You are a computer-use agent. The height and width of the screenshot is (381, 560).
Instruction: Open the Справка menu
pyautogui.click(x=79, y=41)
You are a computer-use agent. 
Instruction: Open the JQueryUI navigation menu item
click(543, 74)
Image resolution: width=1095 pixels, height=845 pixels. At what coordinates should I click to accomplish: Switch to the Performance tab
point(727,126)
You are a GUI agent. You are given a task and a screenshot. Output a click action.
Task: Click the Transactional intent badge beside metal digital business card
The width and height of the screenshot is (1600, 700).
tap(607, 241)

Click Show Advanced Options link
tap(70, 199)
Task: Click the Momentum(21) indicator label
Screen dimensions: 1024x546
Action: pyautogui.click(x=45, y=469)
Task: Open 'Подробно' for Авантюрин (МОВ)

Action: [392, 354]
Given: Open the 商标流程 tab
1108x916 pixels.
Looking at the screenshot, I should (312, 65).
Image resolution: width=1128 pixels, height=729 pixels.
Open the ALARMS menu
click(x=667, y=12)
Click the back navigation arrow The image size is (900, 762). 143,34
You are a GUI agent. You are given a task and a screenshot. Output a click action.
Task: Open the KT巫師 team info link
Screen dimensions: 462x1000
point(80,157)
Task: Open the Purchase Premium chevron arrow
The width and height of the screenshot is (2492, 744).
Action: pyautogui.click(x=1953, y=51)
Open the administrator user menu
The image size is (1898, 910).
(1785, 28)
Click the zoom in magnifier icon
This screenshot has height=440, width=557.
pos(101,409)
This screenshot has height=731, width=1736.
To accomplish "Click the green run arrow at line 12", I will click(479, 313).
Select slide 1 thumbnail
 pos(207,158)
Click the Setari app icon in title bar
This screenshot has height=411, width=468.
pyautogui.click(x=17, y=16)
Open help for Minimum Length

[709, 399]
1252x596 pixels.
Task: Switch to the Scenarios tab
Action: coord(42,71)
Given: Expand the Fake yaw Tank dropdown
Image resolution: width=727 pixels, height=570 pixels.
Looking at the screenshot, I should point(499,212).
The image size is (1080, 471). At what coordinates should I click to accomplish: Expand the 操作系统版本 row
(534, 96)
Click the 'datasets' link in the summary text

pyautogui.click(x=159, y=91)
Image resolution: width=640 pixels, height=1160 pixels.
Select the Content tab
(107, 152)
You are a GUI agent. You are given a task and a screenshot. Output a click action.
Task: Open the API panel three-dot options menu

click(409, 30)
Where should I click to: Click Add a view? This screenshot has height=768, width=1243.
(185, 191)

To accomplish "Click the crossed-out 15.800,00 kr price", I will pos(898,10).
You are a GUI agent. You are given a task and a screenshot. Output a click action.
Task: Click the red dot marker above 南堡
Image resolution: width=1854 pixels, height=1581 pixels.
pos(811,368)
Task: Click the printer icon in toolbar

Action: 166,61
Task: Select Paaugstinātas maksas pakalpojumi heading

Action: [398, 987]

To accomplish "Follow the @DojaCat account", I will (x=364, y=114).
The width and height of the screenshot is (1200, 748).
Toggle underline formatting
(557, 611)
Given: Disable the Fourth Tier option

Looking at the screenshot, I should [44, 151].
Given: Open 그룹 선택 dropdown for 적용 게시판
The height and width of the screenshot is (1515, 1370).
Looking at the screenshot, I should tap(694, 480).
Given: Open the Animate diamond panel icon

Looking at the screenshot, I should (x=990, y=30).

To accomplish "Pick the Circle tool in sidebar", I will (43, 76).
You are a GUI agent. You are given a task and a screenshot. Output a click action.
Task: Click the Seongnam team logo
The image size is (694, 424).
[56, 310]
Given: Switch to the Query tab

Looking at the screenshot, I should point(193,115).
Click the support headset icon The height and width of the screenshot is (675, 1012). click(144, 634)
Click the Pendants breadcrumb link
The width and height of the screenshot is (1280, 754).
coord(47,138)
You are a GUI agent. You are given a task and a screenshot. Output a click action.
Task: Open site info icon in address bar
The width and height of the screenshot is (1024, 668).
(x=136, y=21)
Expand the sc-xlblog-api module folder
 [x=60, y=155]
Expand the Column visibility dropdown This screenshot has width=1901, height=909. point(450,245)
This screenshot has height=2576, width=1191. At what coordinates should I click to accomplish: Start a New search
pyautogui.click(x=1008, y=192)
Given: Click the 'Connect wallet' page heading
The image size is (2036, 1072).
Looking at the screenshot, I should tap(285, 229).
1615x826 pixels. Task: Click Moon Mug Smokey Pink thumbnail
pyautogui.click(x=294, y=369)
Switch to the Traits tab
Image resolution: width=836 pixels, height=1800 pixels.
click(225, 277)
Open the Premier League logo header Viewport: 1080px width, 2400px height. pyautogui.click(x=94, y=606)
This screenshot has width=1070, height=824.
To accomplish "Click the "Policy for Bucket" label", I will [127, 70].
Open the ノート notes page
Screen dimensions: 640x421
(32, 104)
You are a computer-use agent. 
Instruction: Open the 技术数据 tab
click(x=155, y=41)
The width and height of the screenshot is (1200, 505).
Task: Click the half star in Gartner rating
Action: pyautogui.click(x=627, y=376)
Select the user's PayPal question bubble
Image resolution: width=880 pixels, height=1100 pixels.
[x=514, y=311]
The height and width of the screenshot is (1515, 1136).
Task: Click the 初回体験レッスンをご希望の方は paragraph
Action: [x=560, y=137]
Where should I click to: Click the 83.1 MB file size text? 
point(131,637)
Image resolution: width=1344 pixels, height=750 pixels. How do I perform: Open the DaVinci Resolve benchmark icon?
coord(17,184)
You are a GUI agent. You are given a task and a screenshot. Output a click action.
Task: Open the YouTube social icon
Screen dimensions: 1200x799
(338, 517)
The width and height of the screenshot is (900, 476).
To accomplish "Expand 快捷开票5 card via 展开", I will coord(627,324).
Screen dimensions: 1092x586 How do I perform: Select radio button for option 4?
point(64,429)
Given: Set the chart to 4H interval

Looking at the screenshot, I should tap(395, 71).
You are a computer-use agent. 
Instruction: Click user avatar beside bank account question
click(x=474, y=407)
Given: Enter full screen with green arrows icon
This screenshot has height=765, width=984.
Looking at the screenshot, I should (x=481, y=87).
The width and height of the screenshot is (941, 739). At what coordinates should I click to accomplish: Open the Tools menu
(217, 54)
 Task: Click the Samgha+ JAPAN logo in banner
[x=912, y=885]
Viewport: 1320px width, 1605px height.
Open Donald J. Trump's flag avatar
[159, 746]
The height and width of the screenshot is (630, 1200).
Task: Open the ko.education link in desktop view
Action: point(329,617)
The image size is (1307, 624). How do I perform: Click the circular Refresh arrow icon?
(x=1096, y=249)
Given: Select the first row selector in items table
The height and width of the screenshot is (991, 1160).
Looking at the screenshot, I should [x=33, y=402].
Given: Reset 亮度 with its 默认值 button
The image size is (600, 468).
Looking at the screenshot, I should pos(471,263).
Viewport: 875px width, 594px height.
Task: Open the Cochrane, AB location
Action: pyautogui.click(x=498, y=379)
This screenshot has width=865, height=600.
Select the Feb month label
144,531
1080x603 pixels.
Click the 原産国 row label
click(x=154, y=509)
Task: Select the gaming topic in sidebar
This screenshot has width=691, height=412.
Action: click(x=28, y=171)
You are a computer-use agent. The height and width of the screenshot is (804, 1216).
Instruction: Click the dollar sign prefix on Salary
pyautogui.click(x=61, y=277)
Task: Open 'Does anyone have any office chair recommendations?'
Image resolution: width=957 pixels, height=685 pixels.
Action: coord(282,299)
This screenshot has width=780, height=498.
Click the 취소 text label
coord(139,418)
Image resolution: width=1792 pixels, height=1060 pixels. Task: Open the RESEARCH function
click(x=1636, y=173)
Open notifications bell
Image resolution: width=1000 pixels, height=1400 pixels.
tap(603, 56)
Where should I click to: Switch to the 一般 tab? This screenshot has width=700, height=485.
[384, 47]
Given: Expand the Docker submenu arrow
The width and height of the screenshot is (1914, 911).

YOUR INSTRUCTIONS
Begin with the line that contains "Image resolution: width=1792" and quote each line after it exactly, stopping after the last line of the data.

SOLVED EXERCISE
Image resolution: width=1792 pixels, height=1060 pixels. Task: Open the RESEARCH function
click(x=1636, y=173)
Open notifications bell
Image resolution: width=1000 pixels, height=1400 pixels.
tap(603, 56)
Where should I click to: Switch to the 一般 tab? This screenshot has width=700, height=485.
[384, 47]
Given: Expand the Docker submenu arrow
The width and height of the screenshot is (1914, 911).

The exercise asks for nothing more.